Saving the Life of the National Organism
Richard A. Koenigsberg
"Adolf Hitler, Doctor of
the German People."
From Die Volksgesundheitwacht, 1935
Nazi ideology was constituted by a fantasy projected into reality. If the first part of Hitler's ideological fantasy was his conception of Germany as a living organism, the second part was his belief that the nation was suffering from a disease that might prove fatal.

From the earliest days of National Socialism, Hitler and other Nazis were haunted by the specter of a disease within the body politic that could lead to the death and disappearance of the German nation.

Subsequent to the First World War, Hitler felt that the German people were suffering—and believed that the suffering of his people was the result of the fact that they had acquired a disease.

The first task of a German politician, therefore, was to diagnosis the nation’s disease—disclose its cause. In Mein Kampf (1923), Hitler stated that the efforts of ordinary German politician—who were "tinkering around on the national body"—was condemned to sterility because the best of them "saw at most the forms of our general disease and tried to combat them, but blindly ignored the virus." Ordinary politicians were aware that Germany was ill, but did not dig deeply enough. They were unable or unwilling to comprehend the causes of Germany's disease.

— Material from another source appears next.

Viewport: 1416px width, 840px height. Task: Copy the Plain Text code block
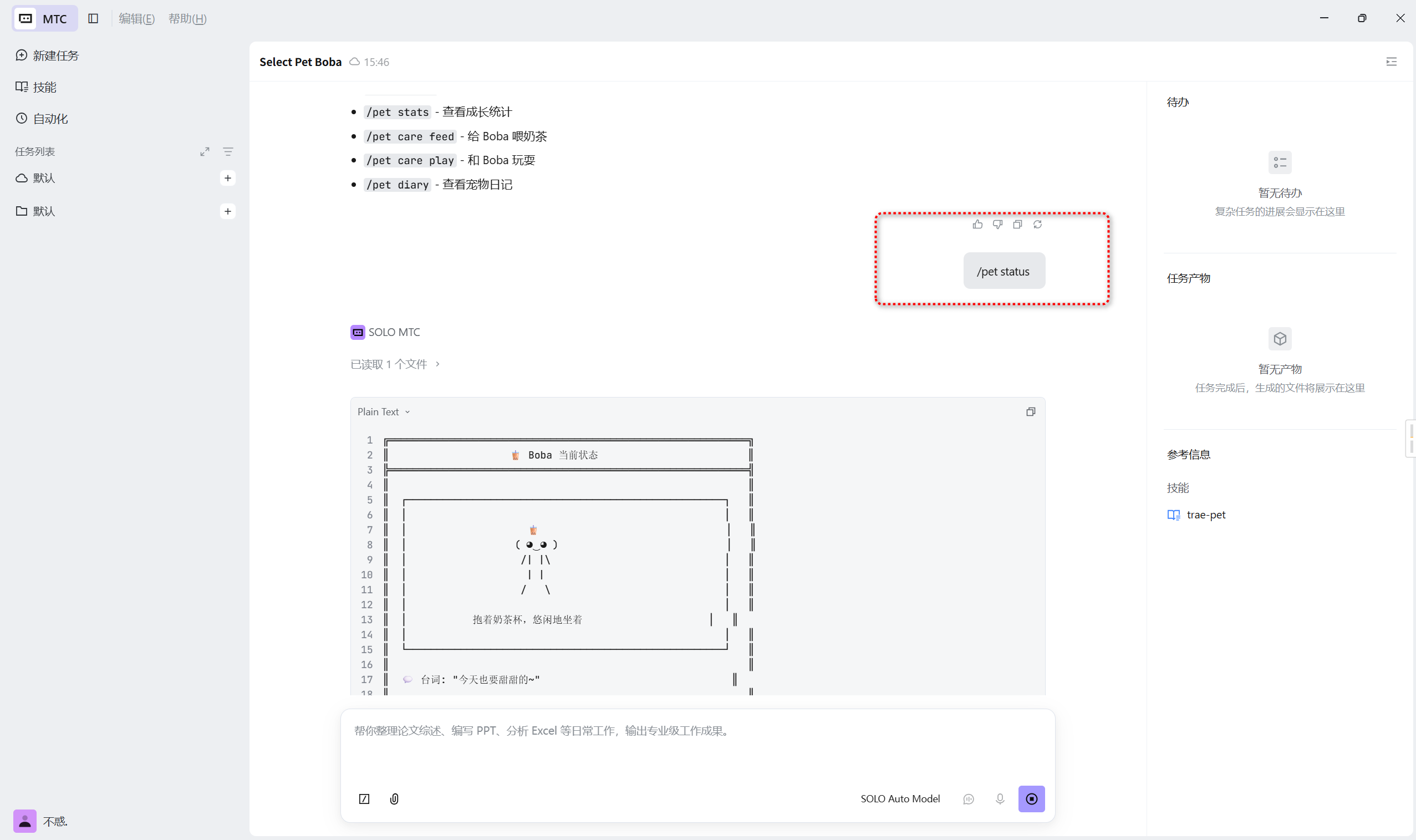click(x=1031, y=411)
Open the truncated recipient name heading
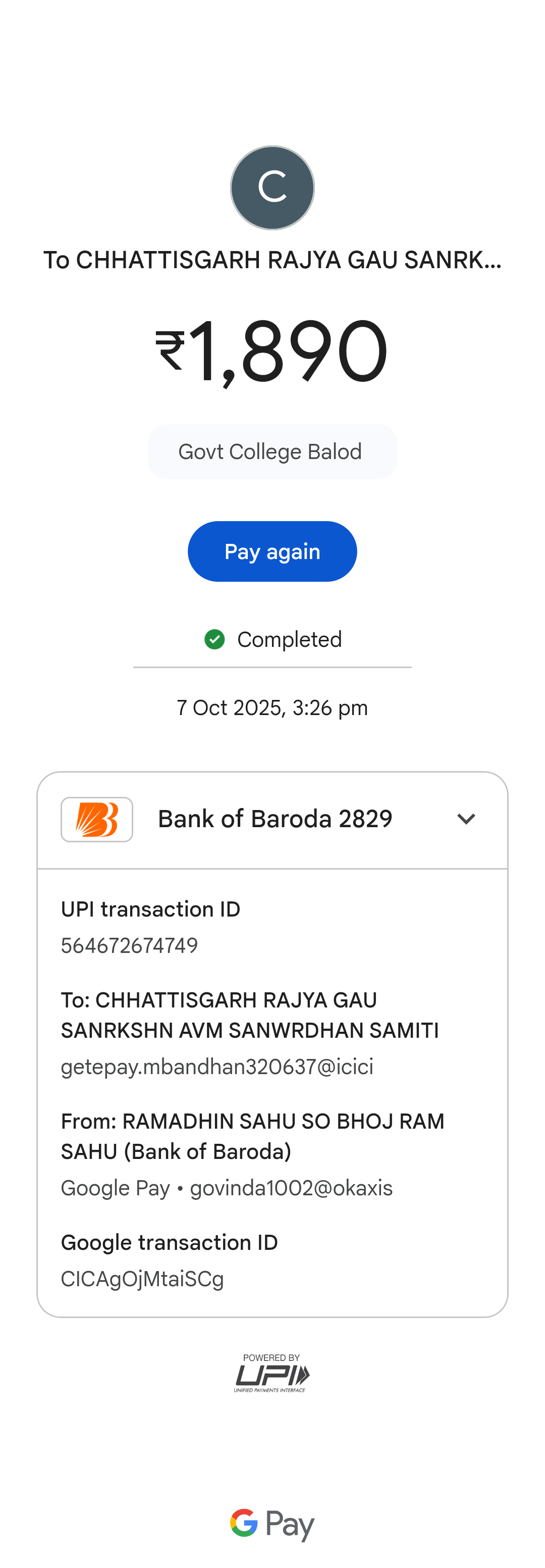 (x=272, y=260)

Hitler, by contrast, would stake his claim to leadership based on his capacity to diagnosis and cure Germany's illness. He believed that people would follow a political leader who "profoundly recognizes the distress of his people," works to attain the "ultimate clarity regarding the nature of the disease," and then "seriously tries to cure it." Hitler aspired to become "Doctor of the German people."

Reflecting on Germany's disease in Mein Kampf, Hitler asserted that every distress has "some root or other." It was not enough for the Government to issue emergency regulations amounting to "doctoring around on the circumference of the distress” and trying “from time to time to lance the cancerous ulcer." It was necessary, rather, to penetrate ”to the seat of the inflammation—the cause." Whether the irritating cause was discovered or removed today or tomorrow was unimportant, the essential thing was to realize that "unless it is removed no cure is possible."

Hitler identified the Jew as the source and cause of Germany's disease. He viewed Jews as pathogenic microorganisms whose continuing presence within the nation would lead to its demise. It was necessary, therefore—to cure Germany's disease—to eliminate the Jew from within the body politic. The Nazi movement was conceived as a struggle of life against death; between the healthy German organism, and the viral Jewish element.

In order to combat the German disease, Hitler believed it was necessary to mobilize the will of the German people—to fight the disease. Hitler challenged his people: Do you have the insight to perceive the cause of Germany’s disease? Do you have the courage to rise up and take action against it?

Germans would have to “enter the fight against death”—and rise up against the fate that had been planned for them. Or else the nation would sink, and the German people—"through their despicable cowardice” would sink with it. Taking action meant doing whatever was necessary to save the life of the nation. A momentous struggle would ensue to determine "which is stronger: the spirit of international Jewry or the will of Germany."

From the beginning of his career, Hitler framed his ideology in terms of this "either-or" conception. "The future of Germany," he declared, means "the annihilation of Marxism." Either the "racial tuberculosis" would thrive and Germany would die out; or it would be "cut out of the Volk body," and Germany would thrive.

The Final Solution involved cutting out the racial tuberculosis—in order to save the life of the German organism.